Task objective
When you write out the entries, keep every line exactly as it appears.

Start of Data supplied

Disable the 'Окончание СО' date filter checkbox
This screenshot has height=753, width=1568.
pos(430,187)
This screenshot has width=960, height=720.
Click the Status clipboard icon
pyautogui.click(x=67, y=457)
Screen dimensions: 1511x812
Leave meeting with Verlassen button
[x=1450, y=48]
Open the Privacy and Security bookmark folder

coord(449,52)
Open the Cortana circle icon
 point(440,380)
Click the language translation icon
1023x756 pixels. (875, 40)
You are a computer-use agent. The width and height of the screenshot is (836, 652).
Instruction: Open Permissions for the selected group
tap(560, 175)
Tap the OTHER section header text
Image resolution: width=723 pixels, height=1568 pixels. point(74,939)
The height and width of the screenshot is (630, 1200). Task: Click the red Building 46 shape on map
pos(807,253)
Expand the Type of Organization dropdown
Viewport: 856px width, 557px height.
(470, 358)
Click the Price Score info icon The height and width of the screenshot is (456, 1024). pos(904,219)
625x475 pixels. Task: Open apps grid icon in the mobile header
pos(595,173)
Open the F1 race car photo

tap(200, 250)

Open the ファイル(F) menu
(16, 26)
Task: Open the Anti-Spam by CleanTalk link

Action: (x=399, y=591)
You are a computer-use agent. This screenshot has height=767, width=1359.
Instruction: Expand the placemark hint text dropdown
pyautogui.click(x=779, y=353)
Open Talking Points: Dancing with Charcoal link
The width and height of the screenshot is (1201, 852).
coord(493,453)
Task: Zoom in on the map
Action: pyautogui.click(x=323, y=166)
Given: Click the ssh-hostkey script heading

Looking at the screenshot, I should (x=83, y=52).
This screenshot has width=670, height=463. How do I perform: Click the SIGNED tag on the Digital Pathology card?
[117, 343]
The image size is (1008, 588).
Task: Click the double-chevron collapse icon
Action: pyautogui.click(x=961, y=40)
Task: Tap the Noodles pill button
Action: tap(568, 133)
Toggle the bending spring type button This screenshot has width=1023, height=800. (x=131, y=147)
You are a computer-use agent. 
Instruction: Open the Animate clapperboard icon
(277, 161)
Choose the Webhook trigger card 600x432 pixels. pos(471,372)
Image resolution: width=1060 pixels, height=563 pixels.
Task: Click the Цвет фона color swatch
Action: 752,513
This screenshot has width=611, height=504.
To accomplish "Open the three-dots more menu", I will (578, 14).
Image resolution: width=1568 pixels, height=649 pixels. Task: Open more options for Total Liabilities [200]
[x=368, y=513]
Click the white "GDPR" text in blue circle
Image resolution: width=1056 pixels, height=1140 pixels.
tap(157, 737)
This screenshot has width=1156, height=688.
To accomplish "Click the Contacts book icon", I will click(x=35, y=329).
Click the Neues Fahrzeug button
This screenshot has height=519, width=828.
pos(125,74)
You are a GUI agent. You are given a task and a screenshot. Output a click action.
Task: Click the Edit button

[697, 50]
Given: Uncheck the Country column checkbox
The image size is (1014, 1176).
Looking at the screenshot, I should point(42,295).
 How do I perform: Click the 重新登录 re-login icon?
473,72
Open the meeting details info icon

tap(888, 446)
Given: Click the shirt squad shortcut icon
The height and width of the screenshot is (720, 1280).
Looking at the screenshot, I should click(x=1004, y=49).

End of Data supplied

Your solution
Disable the 'Окончание СО' date filter checkbox
This screenshot has height=753, width=1568.
pos(430,187)
This screenshot has width=960, height=720.
Click the Status clipboard icon
pyautogui.click(x=67, y=457)
Screen dimensions: 1511x812
Leave meeting with Verlassen button
[x=1450, y=48]
Open the Privacy and Security bookmark folder

coord(449,52)
Open the Cortana circle icon
 point(440,380)
Click the language translation icon
1023x756 pixels. (875, 40)
You are a computer-use agent. The width and height of the screenshot is (836, 652).
Instruction: Open Permissions for the selected group
tap(560, 175)
Tap the OTHER section header text
Image resolution: width=723 pixels, height=1568 pixels. point(74,939)
The height and width of the screenshot is (630, 1200). Task: Click the red Building 46 shape on map
pos(807,253)
Expand the Type of Organization dropdown
Viewport: 856px width, 557px height.
(470, 358)
Click the Price Score info icon The height and width of the screenshot is (456, 1024). pos(904,219)
625x475 pixels. Task: Open apps grid icon in the mobile header
pos(595,173)
Open the F1 race car photo

tap(200, 250)

Open the ファイル(F) menu
(16, 26)
Task: Open the Anti-Spam by CleanTalk link

Action: (x=399, y=591)
You are a computer-use agent. This screenshot has height=767, width=1359.
Instruction: Expand the placemark hint text dropdown
pyautogui.click(x=779, y=353)
Open Talking Points: Dancing with Charcoal link
The width and height of the screenshot is (1201, 852).
coord(493,453)
Task: Zoom in on the map
Action: pyautogui.click(x=323, y=166)
Given: Click the ssh-hostkey script heading

Looking at the screenshot, I should (x=83, y=52).
This screenshot has width=670, height=463. How do I perform: Click the SIGNED tag on the Digital Pathology card?
[117, 343]
The image size is (1008, 588).
Task: Click the double-chevron collapse icon
Action: pyautogui.click(x=961, y=40)
Task: Tap the Noodles pill button
Action: tap(568, 133)
Toggle the bending spring type button This screenshot has width=1023, height=800. (x=131, y=147)
You are a computer-use agent. 
Instruction: Open the Animate clapperboard icon
(277, 161)
Choose the Webhook trigger card 600x432 pixels. pos(471,372)
Image resolution: width=1060 pixels, height=563 pixels.
Task: Click the Цвет фона color swatch
Action: 752,513
This screenshot has width=611, height=504.
To accomplish "Open the three-dots more menu", I will (578, 14).
Image resolution: width=1568 pixels, height=649 pixels. Task: Open more options for Total Liabilities [200]
[x=368, y=513]
Click the white "GDPR" text in blue circle
Image resolution: width=1056 pixels, height=1140 pixels.
tap(157, 737)
This screenshot has width=1156, height=688.
To accomplish "Click the Contacts book icon", I will click(x=35, y=329).
Click the Neues Fahrzeug button
This screenshot has height=519, width=828.
pos(125,74)
You are a GUI agent. You are given a task and a screenshot. Output a click action.
Task: Click the Edit button

[697, 50]
Given: Uncheck the Country column checkbox
The image size is (1014, 1176).
Looking at the screenshot, I should point(42,295).
 How do I perform: Click the 重新登录 re-login icon?
473,72
Open the meeting details info icon

tap(888, 446)
Given: Click the shirt squad shortcut icon
The height and width of the screenshot is (720, 1280).
Looking at the screenshot, I should click(x=1004, y=49).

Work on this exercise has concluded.